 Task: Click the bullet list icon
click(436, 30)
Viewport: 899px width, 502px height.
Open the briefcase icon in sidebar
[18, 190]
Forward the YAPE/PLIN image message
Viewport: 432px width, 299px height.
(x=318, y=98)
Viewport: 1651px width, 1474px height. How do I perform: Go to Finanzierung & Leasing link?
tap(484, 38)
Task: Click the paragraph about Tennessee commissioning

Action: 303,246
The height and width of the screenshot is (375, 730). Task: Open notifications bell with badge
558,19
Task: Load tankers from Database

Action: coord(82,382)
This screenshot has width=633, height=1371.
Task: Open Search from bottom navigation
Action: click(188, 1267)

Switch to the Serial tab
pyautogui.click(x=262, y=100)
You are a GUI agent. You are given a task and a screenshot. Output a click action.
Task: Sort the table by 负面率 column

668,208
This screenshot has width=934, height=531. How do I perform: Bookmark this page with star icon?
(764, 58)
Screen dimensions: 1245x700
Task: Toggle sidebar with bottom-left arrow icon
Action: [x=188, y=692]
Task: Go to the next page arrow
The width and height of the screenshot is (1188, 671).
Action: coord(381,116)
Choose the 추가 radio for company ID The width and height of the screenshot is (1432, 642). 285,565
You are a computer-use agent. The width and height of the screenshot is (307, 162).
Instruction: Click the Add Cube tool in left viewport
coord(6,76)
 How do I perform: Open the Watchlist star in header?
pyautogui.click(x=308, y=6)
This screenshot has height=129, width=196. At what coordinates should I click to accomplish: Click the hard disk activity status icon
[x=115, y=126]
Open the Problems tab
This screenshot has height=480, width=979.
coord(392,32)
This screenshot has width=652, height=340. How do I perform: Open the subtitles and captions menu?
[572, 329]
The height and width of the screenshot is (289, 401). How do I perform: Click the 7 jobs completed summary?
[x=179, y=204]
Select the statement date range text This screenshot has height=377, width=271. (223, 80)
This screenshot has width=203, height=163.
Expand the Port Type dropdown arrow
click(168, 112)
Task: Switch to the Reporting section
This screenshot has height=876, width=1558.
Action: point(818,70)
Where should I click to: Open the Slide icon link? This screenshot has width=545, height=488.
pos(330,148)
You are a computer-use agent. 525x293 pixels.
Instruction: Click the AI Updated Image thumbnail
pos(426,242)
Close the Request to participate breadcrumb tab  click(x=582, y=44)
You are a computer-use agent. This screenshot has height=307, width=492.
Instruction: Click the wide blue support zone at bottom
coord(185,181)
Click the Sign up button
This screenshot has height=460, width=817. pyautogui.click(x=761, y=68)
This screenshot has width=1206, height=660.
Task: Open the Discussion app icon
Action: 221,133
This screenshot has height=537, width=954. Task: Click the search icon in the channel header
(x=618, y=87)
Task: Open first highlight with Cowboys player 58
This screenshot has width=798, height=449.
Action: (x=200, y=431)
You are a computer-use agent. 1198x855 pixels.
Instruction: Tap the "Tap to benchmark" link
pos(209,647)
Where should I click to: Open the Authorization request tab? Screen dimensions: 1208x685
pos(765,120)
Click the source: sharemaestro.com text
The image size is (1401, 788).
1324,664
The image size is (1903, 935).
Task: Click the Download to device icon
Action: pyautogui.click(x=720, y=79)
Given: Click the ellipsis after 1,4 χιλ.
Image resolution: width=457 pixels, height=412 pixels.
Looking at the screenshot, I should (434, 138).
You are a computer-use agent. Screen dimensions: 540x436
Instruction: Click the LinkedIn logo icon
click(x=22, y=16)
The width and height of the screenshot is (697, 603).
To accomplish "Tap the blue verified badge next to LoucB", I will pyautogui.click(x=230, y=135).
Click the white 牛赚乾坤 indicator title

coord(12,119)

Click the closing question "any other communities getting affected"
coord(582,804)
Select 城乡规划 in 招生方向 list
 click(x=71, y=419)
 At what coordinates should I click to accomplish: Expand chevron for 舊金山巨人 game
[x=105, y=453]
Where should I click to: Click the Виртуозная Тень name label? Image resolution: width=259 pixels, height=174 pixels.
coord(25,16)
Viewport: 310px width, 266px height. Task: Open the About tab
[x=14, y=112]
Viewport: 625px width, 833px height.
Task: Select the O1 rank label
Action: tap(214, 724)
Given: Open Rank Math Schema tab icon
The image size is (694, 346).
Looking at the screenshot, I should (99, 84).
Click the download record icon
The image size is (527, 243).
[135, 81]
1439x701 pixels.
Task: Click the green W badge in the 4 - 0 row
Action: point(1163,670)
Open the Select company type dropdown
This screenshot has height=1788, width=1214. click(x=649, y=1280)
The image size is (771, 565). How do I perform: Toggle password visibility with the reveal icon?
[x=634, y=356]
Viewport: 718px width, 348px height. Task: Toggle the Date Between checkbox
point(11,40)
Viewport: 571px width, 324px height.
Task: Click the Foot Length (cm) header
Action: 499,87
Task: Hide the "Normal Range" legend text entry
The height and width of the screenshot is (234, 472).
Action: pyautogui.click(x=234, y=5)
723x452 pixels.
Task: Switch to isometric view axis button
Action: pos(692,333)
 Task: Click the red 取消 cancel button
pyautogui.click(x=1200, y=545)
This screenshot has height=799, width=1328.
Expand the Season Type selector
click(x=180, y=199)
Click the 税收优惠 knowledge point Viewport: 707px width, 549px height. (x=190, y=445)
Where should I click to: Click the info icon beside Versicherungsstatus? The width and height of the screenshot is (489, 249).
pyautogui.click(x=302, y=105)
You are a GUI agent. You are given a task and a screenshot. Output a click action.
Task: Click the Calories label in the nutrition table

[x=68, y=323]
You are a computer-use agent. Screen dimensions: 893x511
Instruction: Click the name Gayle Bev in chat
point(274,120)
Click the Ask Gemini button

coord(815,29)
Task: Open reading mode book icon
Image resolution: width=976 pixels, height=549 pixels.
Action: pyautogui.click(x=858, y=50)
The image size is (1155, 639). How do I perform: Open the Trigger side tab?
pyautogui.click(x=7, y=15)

## PROBLEM REQUIREMENTS
Please reproduce the items verbatim, from the line containing "Click the source: sharemaestro.com text" through the line containing "will pyautogui.click(x=230, y=135).", both included.

## EXPECTED ANSWER
Click the source: sharemaestro.com text
The image size is (1401, 788).
1324,664
The image size is (1903, 935).
Task: Click the Download to device icon
Action: pyautogui.click(x=720, y=79)
Given: Click the ellipsis after 1,4 χιλ.
Image resolution: width=457 pixels, height=412 pixels.
Looking at the screenshot, I should (434, 138).
You are a computer-use agent. Screen dimensions: 540x436
Instruction: Click the LinkedIn logo icon
click(x=22, y=16)
The width and height of the screenshot is (697, 603).
To accomplish "Tap the blue verified badge next to LoucB", I will pyautogui.click(x=230, y=135).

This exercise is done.